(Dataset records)
********

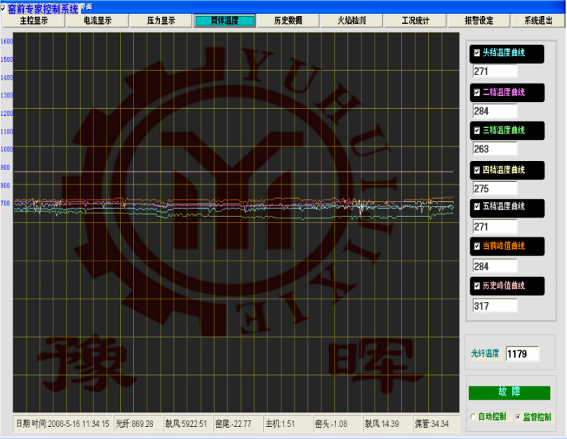This screenshot has height=439, width=567.
Task: Open the 压力显示 pressure display screen
Action: pos(161,20)
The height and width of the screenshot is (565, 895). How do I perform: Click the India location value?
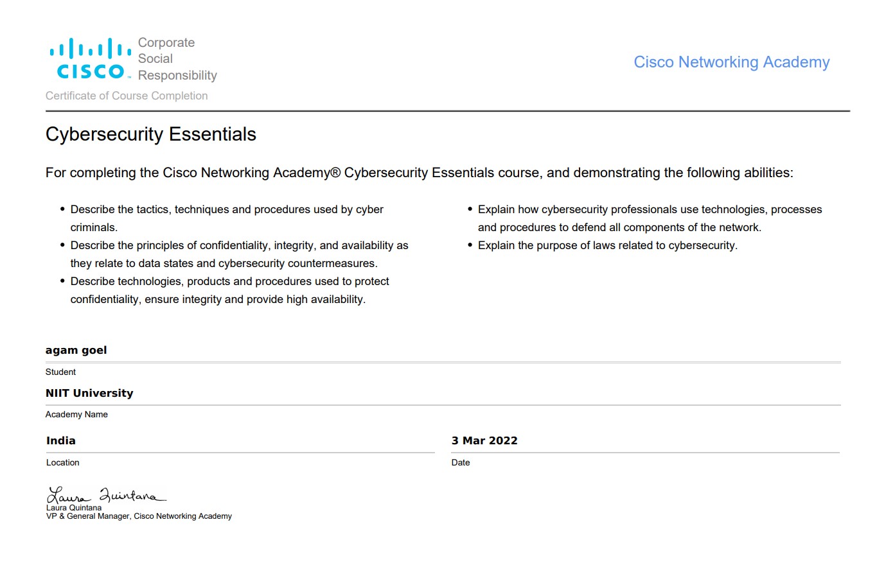pyautogui.click(x=61, y=440)
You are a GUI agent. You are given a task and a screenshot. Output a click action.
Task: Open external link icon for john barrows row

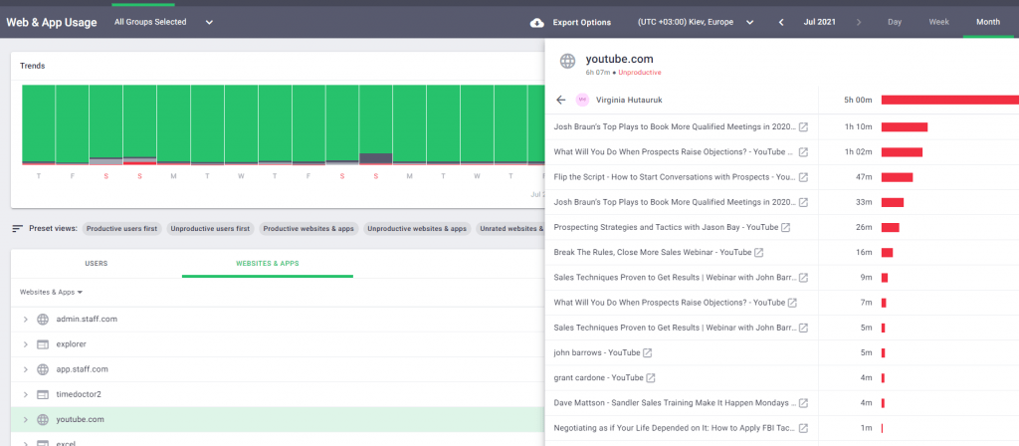[648, 353]
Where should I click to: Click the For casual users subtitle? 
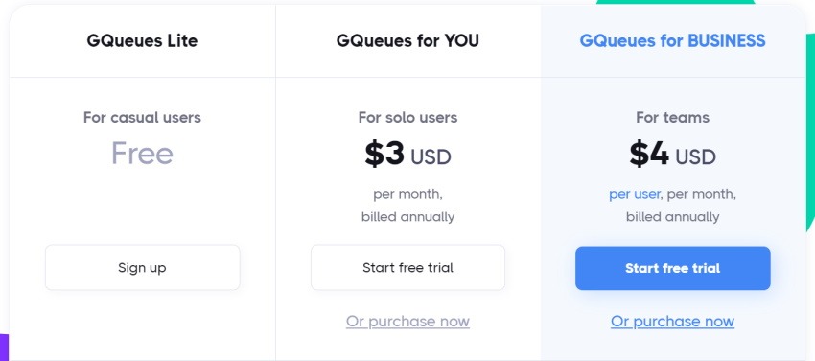pos(142,117)
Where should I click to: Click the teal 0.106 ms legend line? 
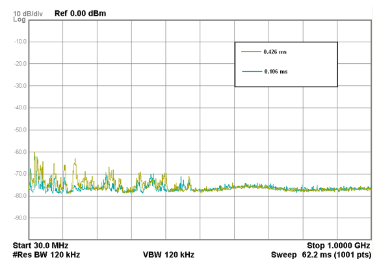tap(252, 72)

********

Exactly the lines from the one with "Where should I click to: Click the For" through the end of the records are to be repeated, both ends included, and pictures are to be omitted.

EXERCISE RESPONSE>
Where should I click to: Click the For casual users subtitle? 
pos(142,117)
Where should I click to: Click the teal 0.106 ms legend line? 
tap(252, 72)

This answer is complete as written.